TRY IT:
Compute how many lines below contain the word "agent" and respond with that number only.

○ ○ ○ ○

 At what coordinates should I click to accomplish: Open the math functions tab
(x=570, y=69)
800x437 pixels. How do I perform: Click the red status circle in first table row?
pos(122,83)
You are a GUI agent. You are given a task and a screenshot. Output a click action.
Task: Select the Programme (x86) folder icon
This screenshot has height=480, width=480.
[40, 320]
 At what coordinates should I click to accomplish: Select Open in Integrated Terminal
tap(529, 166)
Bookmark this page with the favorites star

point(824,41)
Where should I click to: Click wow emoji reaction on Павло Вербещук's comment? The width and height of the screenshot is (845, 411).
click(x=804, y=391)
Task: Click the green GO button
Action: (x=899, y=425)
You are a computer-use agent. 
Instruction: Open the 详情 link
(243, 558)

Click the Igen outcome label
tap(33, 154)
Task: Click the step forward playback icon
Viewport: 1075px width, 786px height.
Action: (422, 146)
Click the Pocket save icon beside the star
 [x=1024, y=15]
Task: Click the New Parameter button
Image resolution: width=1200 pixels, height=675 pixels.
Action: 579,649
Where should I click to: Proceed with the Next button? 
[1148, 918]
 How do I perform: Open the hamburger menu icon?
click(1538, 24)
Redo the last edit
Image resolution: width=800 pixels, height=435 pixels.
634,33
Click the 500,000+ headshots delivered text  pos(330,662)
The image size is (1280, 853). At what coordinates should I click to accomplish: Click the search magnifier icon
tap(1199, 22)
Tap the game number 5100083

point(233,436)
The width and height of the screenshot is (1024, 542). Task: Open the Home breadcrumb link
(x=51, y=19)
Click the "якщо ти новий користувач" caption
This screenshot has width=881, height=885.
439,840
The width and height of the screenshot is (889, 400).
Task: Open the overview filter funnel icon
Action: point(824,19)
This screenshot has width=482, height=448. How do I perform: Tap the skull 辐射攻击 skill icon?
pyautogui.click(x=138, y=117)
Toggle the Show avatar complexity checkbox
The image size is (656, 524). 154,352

○ ○ ○ ○

TASK SOLUTION:
2